Анна слегка покраснела.

– В такое трудное время, как теперь, – сказала она, – нужно, чтобы первый министр мог в любой час докладывать королеве обо всем, что творится, не возбуждая любопытства и пересудов придворных.

– Но Ришелье, кажется, так не входил, – настаивал ребенок.

– Как вы можете знать, что делал Ришелье? Вы были тогда совсем маленьким, вы не можете этого помнить.

– Я и не помню, но я спрашивал других, и мне так сказали.

– А кто вам это сказал? – спросила Анна с плохо скрытым неудовольствием.

– Кто? Я знаю, что не надо никогда называть тех, кто отвечает на мои расспросы, – ответил ребенок, – не то мне никто больше ничего не скажет.

В эту минуту вошел Мазарини. Король встал, захлопнул книгу и, положив ее на стол, продолжал стоять, чтобы заставить стоять и кардинала.

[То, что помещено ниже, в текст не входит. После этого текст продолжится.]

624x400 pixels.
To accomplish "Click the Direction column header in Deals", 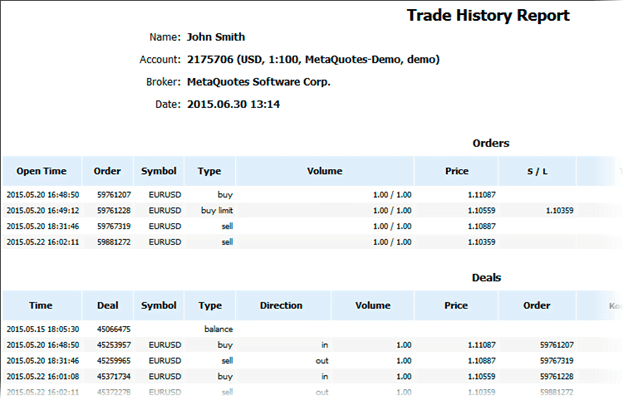I will 281,306.
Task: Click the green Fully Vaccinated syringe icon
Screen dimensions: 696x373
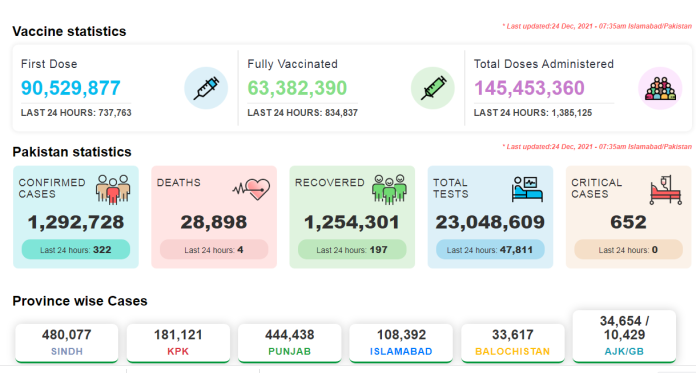Action: pos(433,88)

Мазарини зорко наблюдал эту сцену, пытаясь на основании ее разгадать предшествующую. Он почтительно склонился перед королевой и отвесил королю низкий поклон, на который тот ответил довольно небрежным кивком головы. Но взгляд матери упрекнул его за это проявление ненависти, которою Людовик XIV с детства проникся к кардиналу, и, в ответ на приветствие министра, он заставил себя улыбнуться.

Анна Австрийская старалась прочесть в лице Мазарини причину его непредвиденного посещения; обычно кардинал приходил к ней, лишь когда она оставалась одна.

Министр сделал едва заметный знак головой. Королева обратилась к г-же Бове.

– Королю пора спать, – сказала она. – Позовите Ла Порта.

Королева уже раза два или три напоминала маленькому Людовику, что ему время уходить, но ребенок ласково просил позволения остаться еще. На этот раз он ничего не сказал, только закусил губу и побледнел.

Через минуту вошел Ла Порт.

Ребенок пошел прямо к нему, не поцеловав матери.

– Послушайте, Луи, почему вы не простились со мной? – спросила Анна.

– Я думал, что вы на меня рассердились, ваше величество: вы меня прогоняете.

– Я не гоню вас, но у вас только что кончилась ветряная оспа, вы еще не совсем оправились, и я боюсь, что вам трудно засиживаться поздно.

– Не боялись же вы, что мне будет трудно сегодня идти в парламент и подписывать эти злосчастные указы, которыми народ так недоволен.

– Государь, – сказал Ла Порт, чтобы переменить разговор, – кому прикажете передать подсвечник?